Watching someone you care about struggle with addiction to cocaine, meth, heroin, or any other drug can be emotionally devastating. Drug treatment programs can also offer support to the family, spouses, or partners of individuals recovering from addiction. In your search for a facility, look for a program that provides counseling and education to the client’s loved ones. Having that source of support will help to rebuild relationships, restore trust, and create a healthier environment for everyone at home.
Recognizing the Need for Treatment
Even if you’ve noticed the signs and symptoms of drug abuse in someone close to you, it can be hard to admit that a loved one has a substance abuse problem. Many of us hope that the behavior will resolve itself with time, or that the friend or relative will stop using when he or she isn’t under so much stress. However, statistics show that addiction is a widespread, progressive disease that almost always gets worse without treatment and recovery activities.
The National Survey on Drug Use and Health from 2013 provides the following facts about drug use in the United States:
- Nearly 25 million Americans age 12 and older abused illegal drugs in 2013.
- There were close to 23 million Americans who needed treatment for drug or alcohol abuse or dependence that year.
- Out of those who needed treatment, only 2.5 million were treated at a facility that specialized in addiction recovery.
- Approximately 3.2 percent of American adults (7.7 million) had a co-occurring mental illness and substance use disorder.

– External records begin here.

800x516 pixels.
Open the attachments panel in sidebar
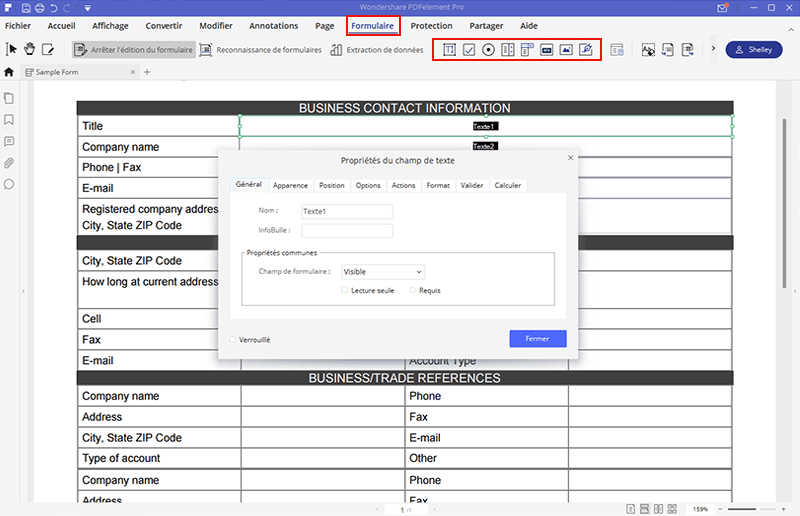[9, 162]
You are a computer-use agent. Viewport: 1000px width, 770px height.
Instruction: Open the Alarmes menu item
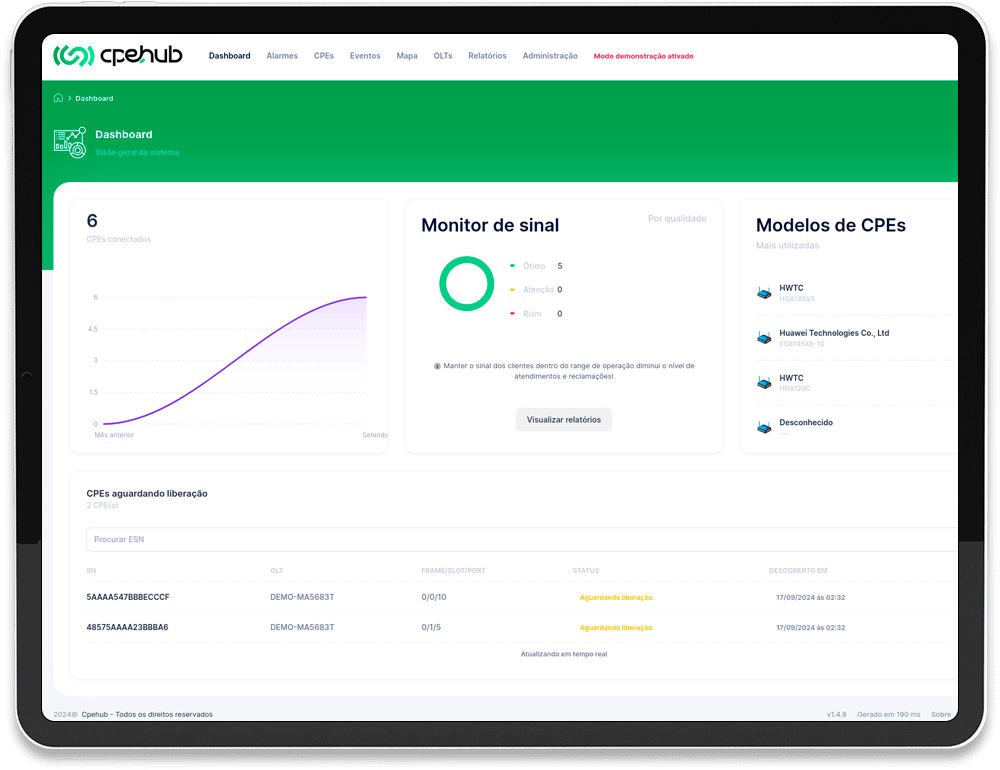click(282, 56)
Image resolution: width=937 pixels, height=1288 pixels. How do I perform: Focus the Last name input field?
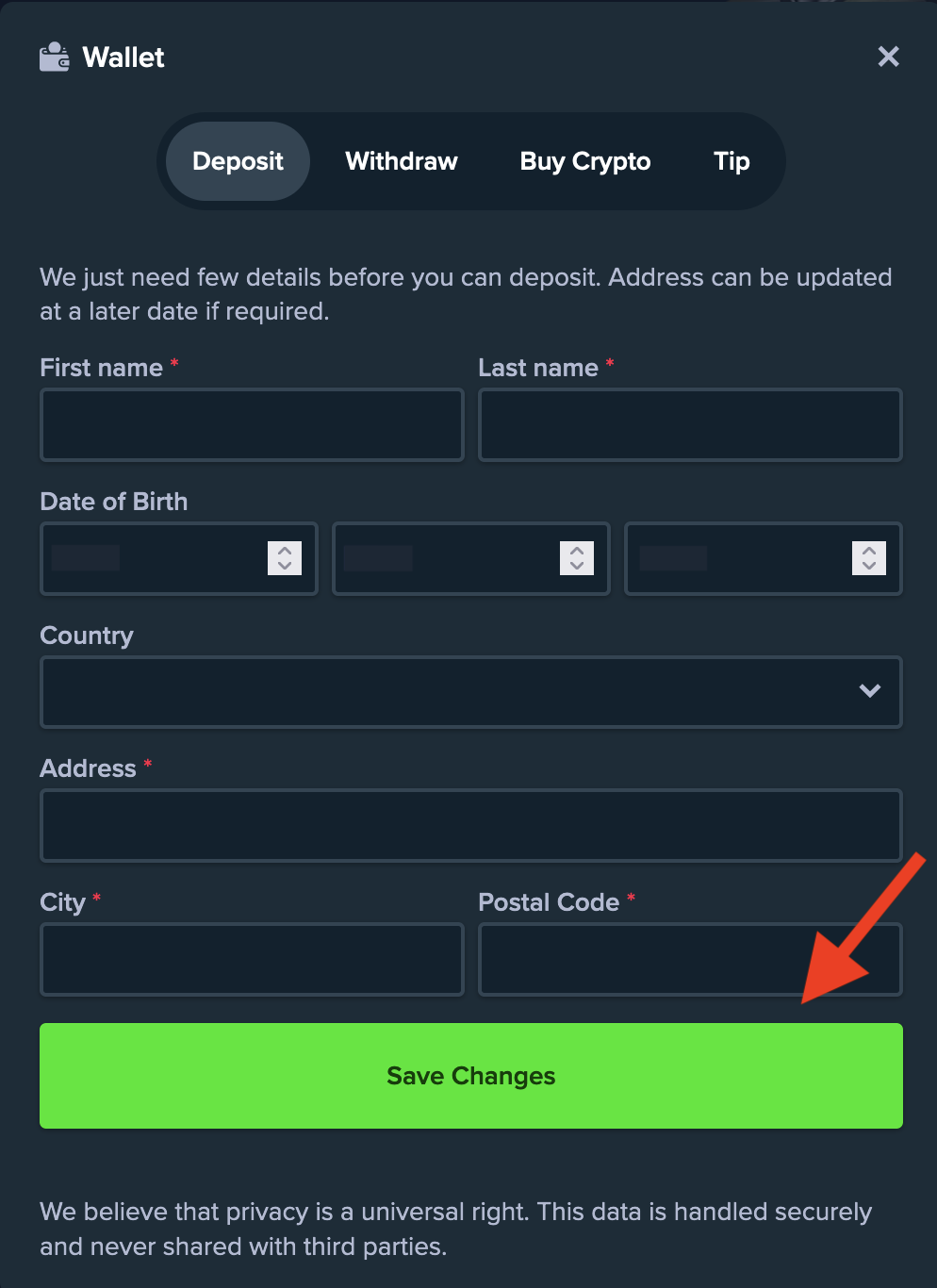coord(690,425)
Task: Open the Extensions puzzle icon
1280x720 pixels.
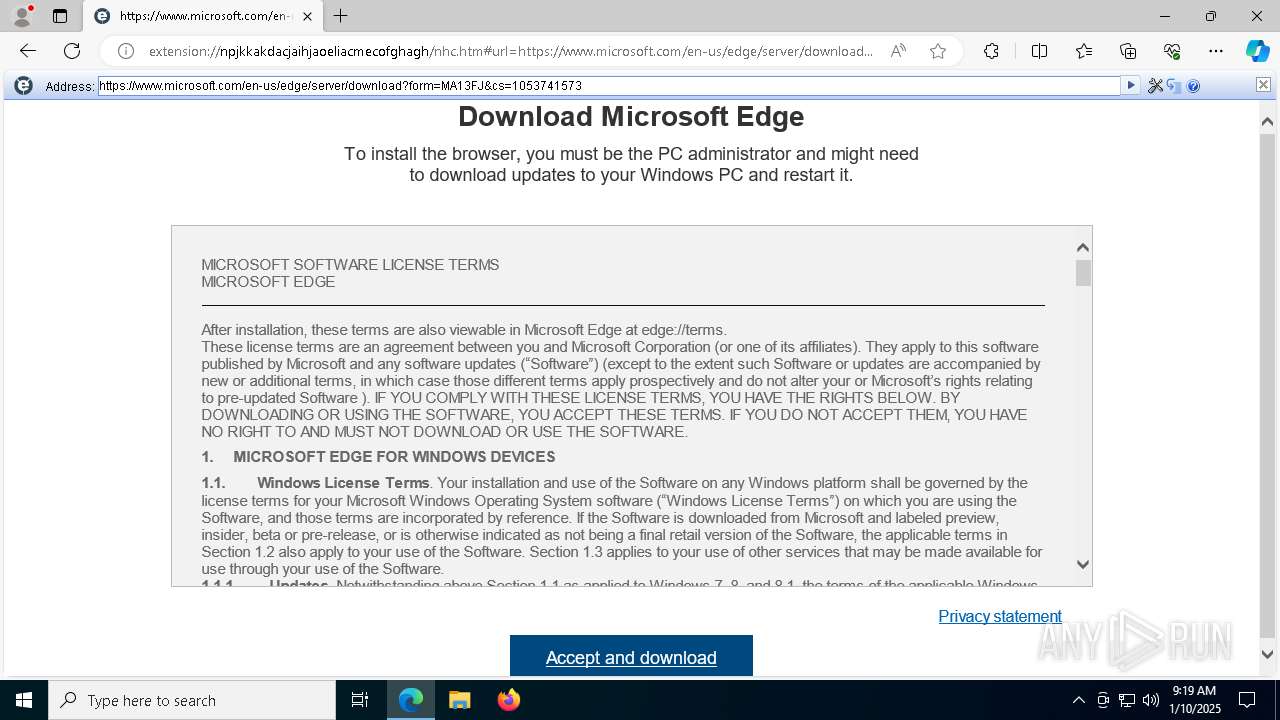Action: tap(991, 51)
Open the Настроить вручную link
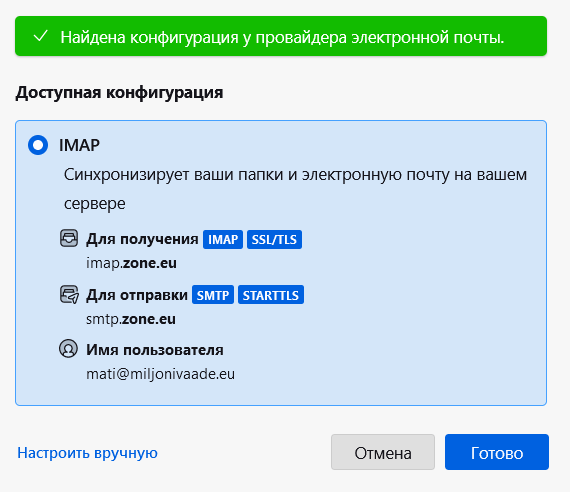The height and width of the screenshot is (492, 570). pos(87,453)
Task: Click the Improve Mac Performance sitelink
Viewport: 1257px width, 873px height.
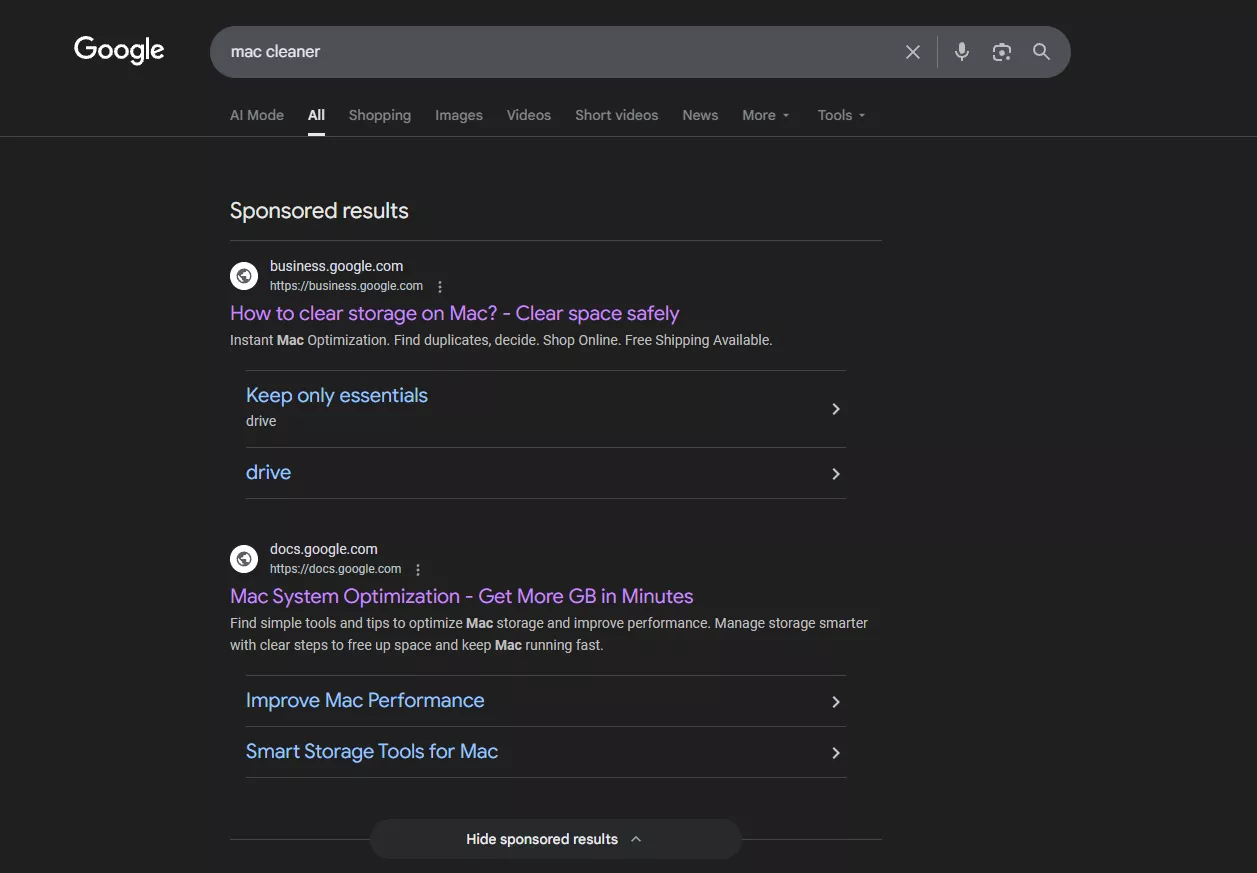Action: coord(365,700)
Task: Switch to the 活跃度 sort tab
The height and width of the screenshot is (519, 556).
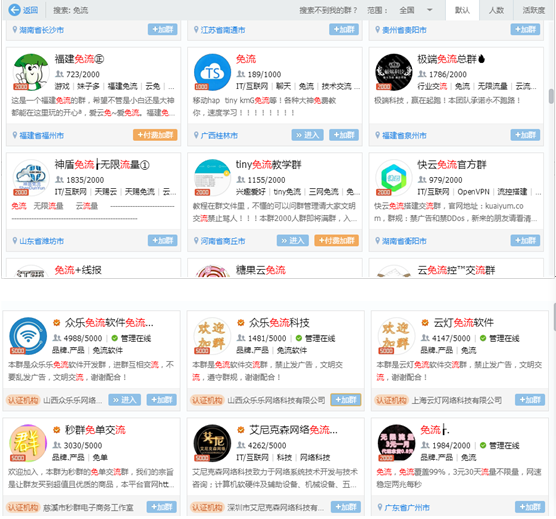Action: pyautogui.click(x=534, y=10)
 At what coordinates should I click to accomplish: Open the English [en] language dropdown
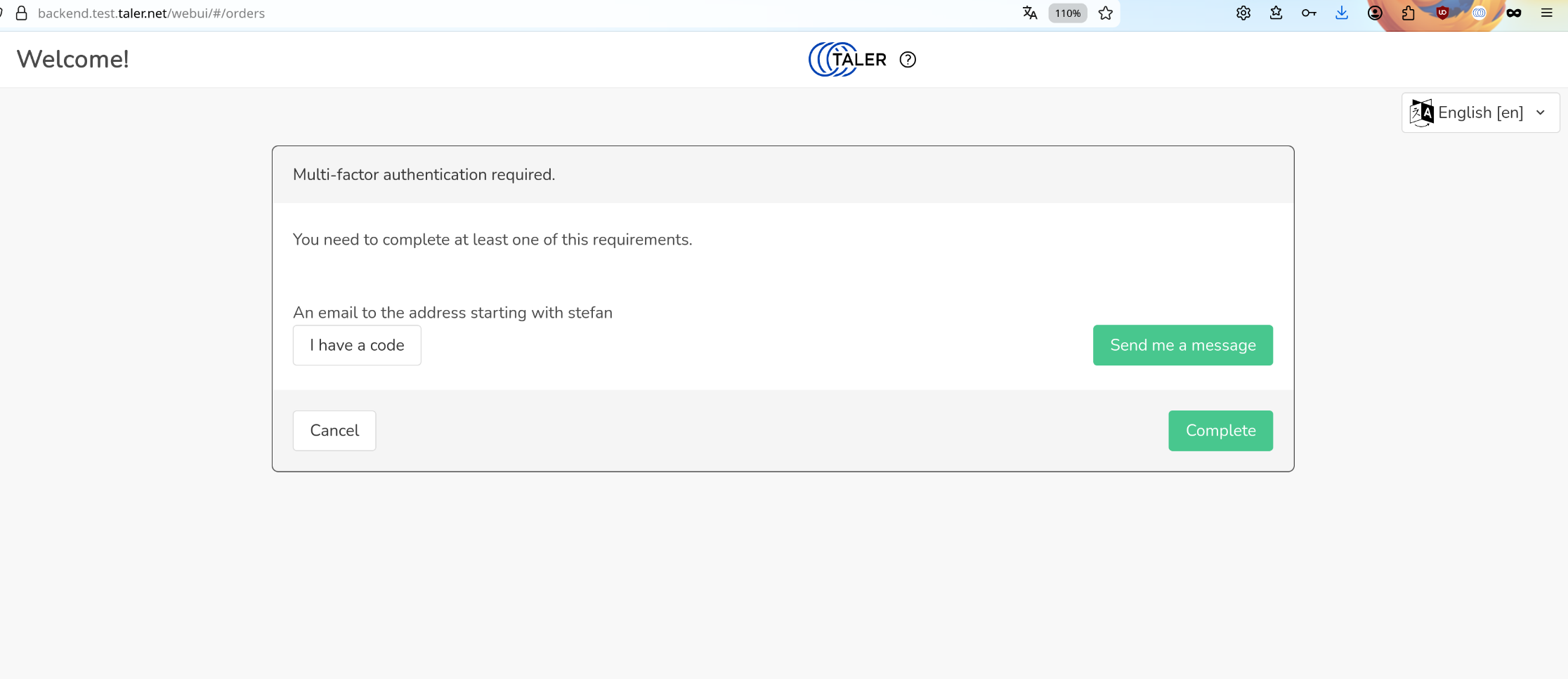[x=1480, y=112]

Drug abuse isn’t a reflection of a poor character or a bad upbringing. Addiction is a chronic condition that is characterized by uncontrollable urges to use the drug of choice, frequent relapses, and continued use in spite of the negative consequences. Unfortunately, the statistics from the NSDUH indicate that only about 10 percent of these individuals receive the kind of treatment they need to recover from addiction.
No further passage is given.